Talvolta mi domando con tristezza cosa non si direbbe di ancor peggio sui nostri padri, nativi di quelle terre, se non avessimo noi una conoscenza profonda di tanti fatti storici, con la testimonianza dei nostri genitori e dei nostri nonni su fatti e eventi, purtroppo deformati dal manicheismo ormai irrimediabilmente invalso, tanto caro alle nostre élite di sinistra che ci vogliono tenere inchiodati al ruolo di fascisti invasori che furono finalmente respinti, per merito dei nostri gloriosi “Liberatori”, dalle terre “jugoslave”, da noi usurpate.
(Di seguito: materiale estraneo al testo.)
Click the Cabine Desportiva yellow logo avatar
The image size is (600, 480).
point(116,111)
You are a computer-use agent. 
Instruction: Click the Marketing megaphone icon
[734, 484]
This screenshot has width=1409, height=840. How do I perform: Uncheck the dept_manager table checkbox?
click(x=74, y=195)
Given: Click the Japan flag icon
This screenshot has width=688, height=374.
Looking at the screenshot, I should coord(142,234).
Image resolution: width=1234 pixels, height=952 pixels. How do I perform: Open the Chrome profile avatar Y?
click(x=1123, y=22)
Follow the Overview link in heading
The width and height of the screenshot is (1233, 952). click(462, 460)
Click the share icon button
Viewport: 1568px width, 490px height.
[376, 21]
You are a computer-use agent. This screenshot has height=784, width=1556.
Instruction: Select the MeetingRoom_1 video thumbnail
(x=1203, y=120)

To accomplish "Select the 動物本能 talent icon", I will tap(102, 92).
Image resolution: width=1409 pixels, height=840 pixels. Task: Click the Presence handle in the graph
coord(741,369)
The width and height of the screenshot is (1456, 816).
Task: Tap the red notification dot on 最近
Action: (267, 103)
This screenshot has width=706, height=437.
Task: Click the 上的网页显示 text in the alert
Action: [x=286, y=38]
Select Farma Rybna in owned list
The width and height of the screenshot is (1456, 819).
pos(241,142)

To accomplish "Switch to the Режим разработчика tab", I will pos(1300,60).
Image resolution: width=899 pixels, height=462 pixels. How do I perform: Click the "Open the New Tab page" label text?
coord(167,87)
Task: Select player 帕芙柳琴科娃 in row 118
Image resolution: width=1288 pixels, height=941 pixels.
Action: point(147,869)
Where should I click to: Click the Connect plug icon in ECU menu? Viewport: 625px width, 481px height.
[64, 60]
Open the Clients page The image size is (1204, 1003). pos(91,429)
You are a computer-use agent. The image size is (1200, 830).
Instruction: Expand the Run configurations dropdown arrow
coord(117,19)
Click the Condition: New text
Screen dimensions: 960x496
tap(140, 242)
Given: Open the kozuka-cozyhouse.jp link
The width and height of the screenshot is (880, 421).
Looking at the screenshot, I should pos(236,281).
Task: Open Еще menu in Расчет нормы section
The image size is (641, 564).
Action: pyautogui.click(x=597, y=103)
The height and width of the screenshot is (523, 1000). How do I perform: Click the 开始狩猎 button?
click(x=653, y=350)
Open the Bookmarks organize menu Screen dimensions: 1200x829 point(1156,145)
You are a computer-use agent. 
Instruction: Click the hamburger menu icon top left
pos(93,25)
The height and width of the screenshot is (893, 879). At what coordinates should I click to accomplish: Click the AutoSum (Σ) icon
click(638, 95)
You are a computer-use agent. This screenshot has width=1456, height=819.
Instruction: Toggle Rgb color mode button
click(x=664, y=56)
Ma non bastano le testimonianze di tanti di noi, gente comune, e neppure quella di personaggi celebri come Sergio Marchionne e Staffan de Mistura, che hanno avuto membri della propria famiglia infoibati, per tacitare coloro che nella penisola, tra cui l’ANPI, insistono nel loro odio contro di noi. No, non bastano i sofferti resoconti di personaggi anche celebri – i Luxardo ad esempio – per ridare luce e verità a un passato fino a ieri ignoto e ancora oggi sottaciuto o interpretato attraverso la lente deformante di un ideologismo oggi trionfante. Ideologismo sfrenato che, tra la nostra élite culturale, in Italia, è di segno antitaliano. Infatti, in questo nostro strano paese, dove trionfano campanilismi, faziosità e odi civili, un normale sentimento di amor patrio è visto da molti come una degenerazione dello spirito. Eppure il nazionalismo nostro, di noi esuli della Venezia Giulia e Dalmazia, non ha espresso dalla fine della guerra ad oggi neanche un atto di violenza. Nessuno, del resto, tra noi rivendica la riconquista delle terre perdute… I nostri “estremisti” semplicemente commemorano i loro morti, e piangono soprattutto la “morte della patria”.
Ebbene un libretto così umano, di vita vissuta, ma anche di divulgazione storica del passato storico di quelle terre, ove trovasse una certa diffusione, permetterebbe a molti di cominciare ad avere dei dubbi sulla comoda “vulgata” che va per la maggiore, e che il palinsesto televisivo e la cinematografia hanno però cominciato ad intaccare attraverso documentari, lavori teatrali (grazie, Simone Cristicchi!) e film che finalmente hanno dato un po’ di voce al popolo che fino a ieri, ufficialmente, non esisteva.
Un commosso pensiero va alla memoria di Gianni senior, rimasto sulla breccia fino all’ultimo. Ed è il nostro Gianni, Gianni junior, il suo erede morale, che in una soleggiata domenica soleggiata di metà settembre 1967 ricevette il ferale annuncio al telefono, mentre era a Bergamo, in casa dello zio Beppi: “El vecio xe morto”.